This study presents a new stress influence function (SIF) methodology for continuum topology optimization under consideration of local strength failure. Firstly, the qp-relaxation criterion is involved to circumvent the stress singularity. To deal with the large-scale stress constraints in topology optimization, the local stress constraint is reflected in the objective along with the material volume by multiplication, and the weight of stress is characterized by stress influence function. Meanwhile, three types of stress influence functions are proposed for comparison. By means of the study on the characteristic of high-stress elements, the rationality of the SIF methodology is illustrated, in which the proposed method may achieve the full-stress state of high-stress element. Numerical examples are given to demonstrate the applicability and validity of the proposed methodology. It is shown that the proposed methodology can obtain reasonable results.
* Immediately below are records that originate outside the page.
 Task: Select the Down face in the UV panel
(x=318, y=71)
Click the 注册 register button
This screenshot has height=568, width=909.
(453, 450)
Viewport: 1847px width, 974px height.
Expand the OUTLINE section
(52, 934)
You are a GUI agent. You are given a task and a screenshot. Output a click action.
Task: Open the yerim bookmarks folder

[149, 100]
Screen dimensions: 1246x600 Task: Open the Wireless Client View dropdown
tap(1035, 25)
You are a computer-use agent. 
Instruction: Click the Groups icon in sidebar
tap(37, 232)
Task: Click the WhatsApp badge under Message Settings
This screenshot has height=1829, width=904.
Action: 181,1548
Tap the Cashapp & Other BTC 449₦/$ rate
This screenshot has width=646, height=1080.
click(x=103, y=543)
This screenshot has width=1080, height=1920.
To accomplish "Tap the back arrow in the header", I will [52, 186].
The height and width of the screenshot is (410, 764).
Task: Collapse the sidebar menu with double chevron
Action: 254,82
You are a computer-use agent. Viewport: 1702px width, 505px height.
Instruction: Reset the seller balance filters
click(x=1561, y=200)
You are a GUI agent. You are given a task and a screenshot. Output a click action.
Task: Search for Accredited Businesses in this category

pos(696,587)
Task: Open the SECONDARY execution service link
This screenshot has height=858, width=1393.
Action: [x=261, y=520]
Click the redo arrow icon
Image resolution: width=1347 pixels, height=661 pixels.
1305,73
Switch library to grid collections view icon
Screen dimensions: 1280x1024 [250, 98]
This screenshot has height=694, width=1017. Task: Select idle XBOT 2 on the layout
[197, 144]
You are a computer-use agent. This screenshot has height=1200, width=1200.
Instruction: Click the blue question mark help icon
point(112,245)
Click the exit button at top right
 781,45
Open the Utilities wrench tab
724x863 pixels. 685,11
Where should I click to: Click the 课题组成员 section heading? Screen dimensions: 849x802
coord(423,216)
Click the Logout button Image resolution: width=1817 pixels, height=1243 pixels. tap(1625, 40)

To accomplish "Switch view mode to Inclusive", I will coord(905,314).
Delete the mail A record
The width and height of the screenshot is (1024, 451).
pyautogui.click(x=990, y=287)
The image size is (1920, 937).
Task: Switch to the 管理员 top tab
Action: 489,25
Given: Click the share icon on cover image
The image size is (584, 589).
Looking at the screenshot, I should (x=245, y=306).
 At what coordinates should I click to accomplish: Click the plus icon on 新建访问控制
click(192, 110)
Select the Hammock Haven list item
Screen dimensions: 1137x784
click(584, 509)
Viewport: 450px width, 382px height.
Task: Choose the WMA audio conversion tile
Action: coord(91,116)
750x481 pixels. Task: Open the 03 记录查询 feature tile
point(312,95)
Consequently, the proposed SIF methodology provides a novel strategy with high computational efficiency for topology optimization considering local strength failure.

这项研究提出了一种新的应力影响函数（SIF）方法，用于考虑局部强度破坏的连续体拓扑优化。首先，涉及qp松弛准则来规避应力奇异性。为了处理拓扑优化中的大规模应力约束，局部应力约束与材料体积通过乘法相乘反映在目标中，应力权重由应力影响函数表征。同时，提出了三种类型的应力影响函数进行比较。通过对高应力元素特性的研究，说明了SIF方法的合理性，该方法可以使高应力元素达到全应力状态。数值例子说明了所提方法的适用性和有效性。结果表明，所提出的方法可以取得合理的结果。因此，所提出的SIF方法为考虑局部强度失效的拓扑优化提供了一种具有高计算效率的新颖策略。